Edição Europa

2019 Número 1

Sociologia

Viver no presente não é viver no instante

Ressistir

Com uma generosidade que desborda amplamente os âmbitos do comercio, a moda, e os negócios, as brilhantes instalações dos templos do consumo exibem, por trás de uma aparência anódina, alguns rasgos fundamentais da nossa variada modernidade.

Vou-me deter nestas linhas na omnipresença do efêmero, do fugaz, como atributo essencial da maioria das coisas que se nos oferecem nas esplendidas vitrines das lojas, lojas de departamento, outlets e centros comerciais. (*)

De facto, todos de esta modernidade (incluídos os “bens duráveis”), têm una vida útil cada vez mais curta. Assim acontece com as novas construções, os automóveis, os eletrodomésticos, etc. Tudo isso envelhece mal e prematuramente.

Os novos materiais degradam-se prematuramente e é muito difícil hoje, encontrar um produto, uma matéria, um objeto de uso comum que possa acompanhar o seu dono durante uma longa parte da sua vida. Não acontece outra coisa com as relações interpessoais, que languidescem antes de ter amadurecido, a causa da solidão dos habitantes do deserto cidadão.

Solidão mal camuflada pela efervescência das interações das redes sociais.
O efêmero dos produtos acompanha outros rasgos da nossa maneira de existir nos tempos que correm, uma espécie de interesse neurótico pela instantaneidade. É este, um defeito perverso da nossa sui géneris modernidade, que fazem que os indivíduos subestimem o passado, o que reforça a presencia do esquecimento como uma necessidade da existência ic et nunc*.

Isto induz, ao mesmo tempo, o desinteresse pelo futuro, dando lugar a uma concentração da temporalidade da existência, a uma dimensão cronológica cuja extensão não supera o limite do instante e a sua dissolução.

Em tal exiguidade temporal, não existe nem espaço nem tempo (passe a redundância) para se ocupar de: os outros, de projetos de vida próprios e, menos ainda, da moral ou da história. Esquecemos que, viver o presente não é viver no instante; custa-nos assumir que vivemos num presente cujas raízes se encontram no passado, do qual os nossos dias têm-se nutrido e continuaram-se nutrindo, embora não o saibamos, nem o queiramos. É um presente ao qual devemos fazer durar, e que em medida de que dependa de nós, durar da melhor maneira possível.

“Significa isto que o passado existe?

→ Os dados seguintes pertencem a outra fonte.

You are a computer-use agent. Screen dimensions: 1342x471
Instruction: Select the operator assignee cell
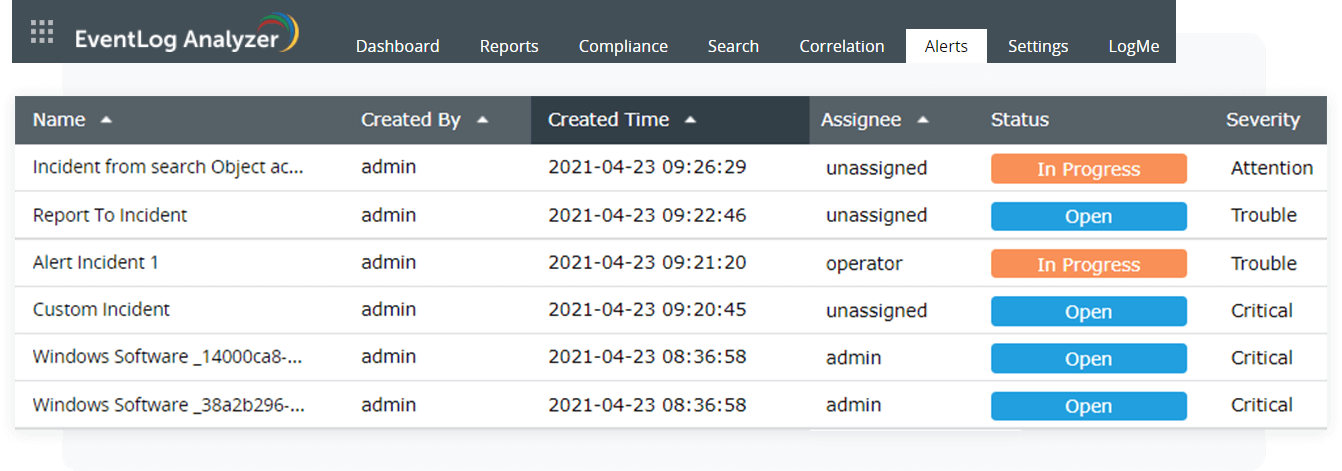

Não. Pelo contrário, precisamente porque já não existe são tão necessárias a memória e a fidelidade: para dar-lhe, aqui e agora, o ser que já não pussui. Se a memoria temu m deber (…) não resulta da existência do passado. Pelo contrário, porque já não existe há que relembrá-lo, porque só nos tem a nós para habitar, como passado, no presente.” (1)

De um modo análogo, devemos resistir à tentação de renunciar a nos relacionarmos com o futuro; é imprescindível assumir que o essencial do futuro, está no presente de cada dia.
“Não é preciso pensar o porvir porque exista. Pelo contrário, deve-se pensar por que não existe e depende, pelo menos em parte, do que pensamos e queremos sobre isso.” Por isso imaginação, antecipação, prudência e vontade dão tão necessárias: para fazer, aqui e agora, que “o porvir, quando esteja presente, não se afaste demasiado do que desejamos.”(2)

(1) André Comte-Sponville, O que é o tempo? Ed. Andrés Bello, 2001. Buenos Aires, Santiago de Chile, 2001.p.137
(2) André Comte-Sponville, op cit.p.138

*ic et nunc: Aqui e agora

Gabriel Salinas / Sociólogo. / Doutor em Ciências Sociais de l’ Université Libre de Bruxelles, Bélgica. Realizou o doutoramento em filosofia na Universidade do Chile. Colaborador na APCH (Associação Chilena de Psicanálises).